* Description of the task:
Copy out the lines of the listing below, from the line containing "You are a computer-use agent." through the end of the listing, inclusive, reproducing them without changes. Omit the pictures from your copy.

Rows showing where targets appear:
···

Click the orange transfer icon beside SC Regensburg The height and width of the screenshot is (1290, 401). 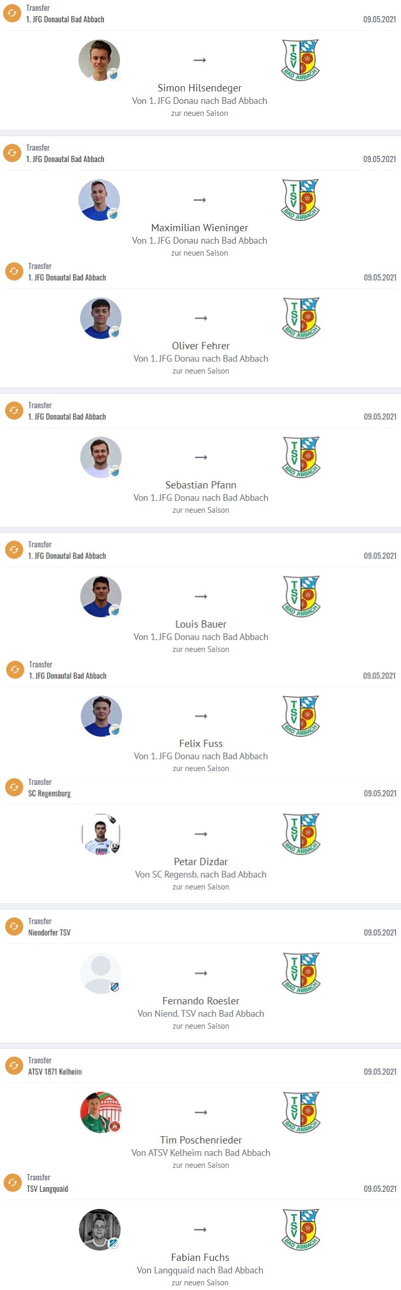click(x=14, y=787)
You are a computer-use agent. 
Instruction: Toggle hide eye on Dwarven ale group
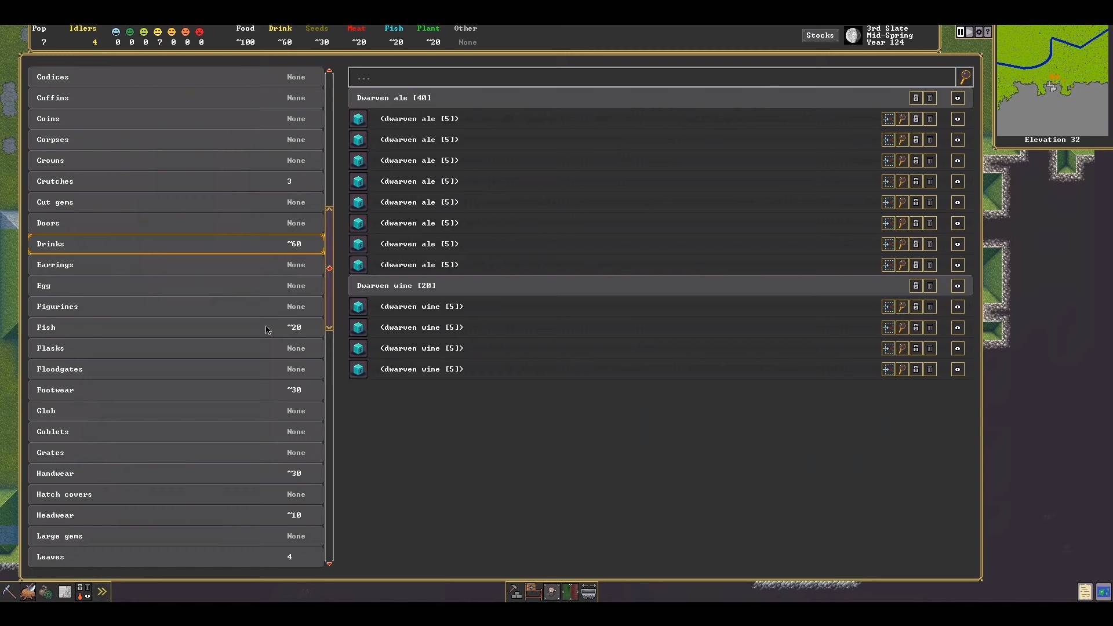(958, 98)
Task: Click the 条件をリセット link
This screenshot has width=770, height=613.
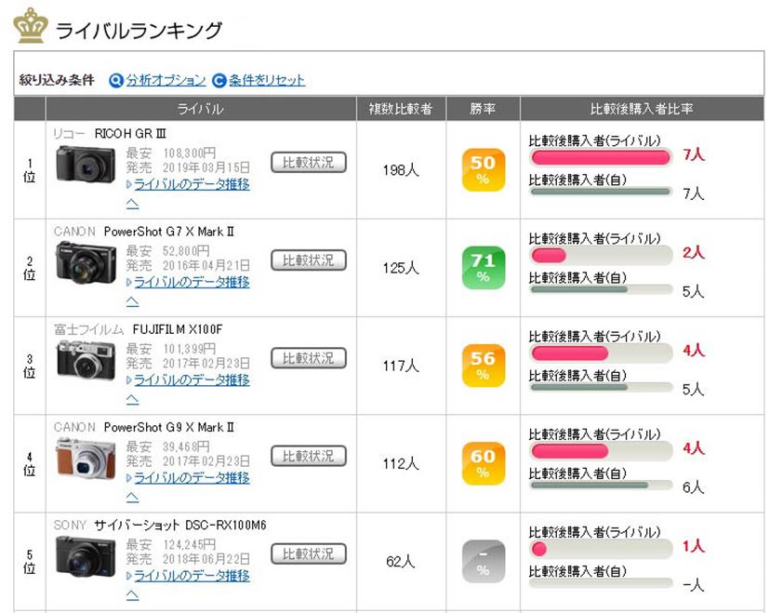Action: point(267,80)
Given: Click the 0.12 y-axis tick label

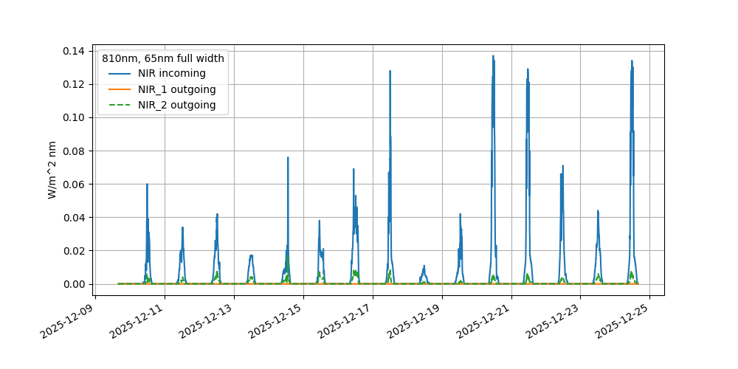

···

* Task result:
You are a computer-use agent. 
Instruction: Toggle hide eye on Dwarven ale group
(958, 98)
Task: Click the 条件をリセット link
This screenshot has width=770, height=613.
Action: point(267,80)
Given: Click the 0.12 y-axis tick label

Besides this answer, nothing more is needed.